I have a problem with monitoring disks on a couple of servers.
check_nrpe version 2.12
check_disk version 1.4.2
Linux version 2.6.5-7.244-bigsmp (geeko@buildhost) (gcc version 3.3.3 (SuSE Linu:evil:) #1 SMP Mon Dec 12 18:32:25 UTC 2005
This is how the servers disks are setup:
Filesystem Size Used Avail Use% Mounted on
/dev/sda2 3.0G 611M 2.3G 22% /
tmpfs 2.0G 8.0K 2.0G 1% /dev/shm
/dev/sda6 9.4G 4.2G 4.8G 47% /opt
/dev/sda8 2.2G 960M 1.2G 46% /tmp
/dev/sda7 2.5G 703M 1.7G 30% /usr
/dev/sda5 49G 20G 27G 43% /var
194.68.232.154:/vol/vol1/data/prod
143G 110G 33G 78% /sfs
We have this line in nrpe.cfg:
command[check_diskspace]=/usr/local/nagios/libexec/check_disk -w 15% -c 10% -e -x /dev/shm
The ouput looks just fine when running the command exactly as obove on the local machine, but when we run it through check_nrpe it comes out like this:
DISK OK| /=610MB;2572;2723;0;3026 /opt=4248MB;8137;8616;0;9574 /tmp=959MB;1903;2015;0;2239 /usr=702MB;2145;2271;0;2524 /var=20083MB;41982;44451;0;49391 /sfs=112492MB;124032;131328;0;145920
that’s messed up!! other than just your current workaround of doing specific partitions, all i can suggest is making sure the version of NRPE and OpenSSL are the same on the check_nrpe side and the client side
Server: nrpe version 2.8.1 - openssl version 0.9.8a
Client: nrpe version 2.8.1 - openssl version 0.9.7d
Reference client: nrpeversion 2.8.1 - openssl version 0.9.7e
So there is a newer version of openssl on both the server and the client that I can’t recreate the problem on. Unfortunately we cannot update the client “just like that” since it is in a production invironment at one of our customers sites. But unless we find another solution I will try to make it happen somehow.
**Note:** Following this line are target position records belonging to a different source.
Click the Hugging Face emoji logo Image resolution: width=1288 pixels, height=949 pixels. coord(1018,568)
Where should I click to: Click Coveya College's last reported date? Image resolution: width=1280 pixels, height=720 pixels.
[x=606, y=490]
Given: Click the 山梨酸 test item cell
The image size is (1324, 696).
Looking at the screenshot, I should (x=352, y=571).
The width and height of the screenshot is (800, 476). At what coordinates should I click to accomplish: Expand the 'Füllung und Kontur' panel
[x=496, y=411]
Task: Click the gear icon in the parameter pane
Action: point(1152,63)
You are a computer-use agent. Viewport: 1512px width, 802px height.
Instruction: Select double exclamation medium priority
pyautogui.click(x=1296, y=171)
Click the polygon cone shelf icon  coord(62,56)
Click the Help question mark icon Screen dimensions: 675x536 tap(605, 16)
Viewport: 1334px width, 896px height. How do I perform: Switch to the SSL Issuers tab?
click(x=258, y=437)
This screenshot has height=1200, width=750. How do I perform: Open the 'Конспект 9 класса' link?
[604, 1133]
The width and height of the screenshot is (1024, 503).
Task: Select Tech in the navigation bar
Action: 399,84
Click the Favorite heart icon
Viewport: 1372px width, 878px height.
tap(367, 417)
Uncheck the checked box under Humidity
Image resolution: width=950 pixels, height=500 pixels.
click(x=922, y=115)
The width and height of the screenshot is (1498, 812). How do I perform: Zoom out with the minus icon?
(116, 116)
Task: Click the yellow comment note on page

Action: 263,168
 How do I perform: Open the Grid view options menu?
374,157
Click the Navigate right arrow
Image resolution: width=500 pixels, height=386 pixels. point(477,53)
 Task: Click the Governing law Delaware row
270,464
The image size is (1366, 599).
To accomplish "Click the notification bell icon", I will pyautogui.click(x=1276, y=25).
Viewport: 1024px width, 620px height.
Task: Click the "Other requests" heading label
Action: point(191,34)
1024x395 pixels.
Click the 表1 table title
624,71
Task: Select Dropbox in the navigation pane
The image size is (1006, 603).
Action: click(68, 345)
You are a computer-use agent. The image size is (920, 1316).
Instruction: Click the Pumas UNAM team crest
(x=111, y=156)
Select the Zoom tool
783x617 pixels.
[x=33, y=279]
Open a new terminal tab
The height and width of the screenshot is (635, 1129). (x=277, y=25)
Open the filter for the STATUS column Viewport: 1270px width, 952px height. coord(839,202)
Also another Q, sometimes you get random crap at the end when an array isn’t ending properly. Did you compile your nrpe or check_disk? If so, did you compile the binaries for check_disk and nrpe on a different box than for your reference client? Could be some wonky little different library issue if everything wasn’t compiled on the same machine.
If your installs are package based rather than compiled, did you use a different package for the two problem machines?
If your reference machine is of the same distribution, have you tried copying its check_disk and/or nrpe binary to a problem box and trying that?
We have compiled our own package on the server I used as reference so it’s the same package on all our servers with this dist. We’re gonna try to compile it on one of the problematic servers instead and see if it makes a difference.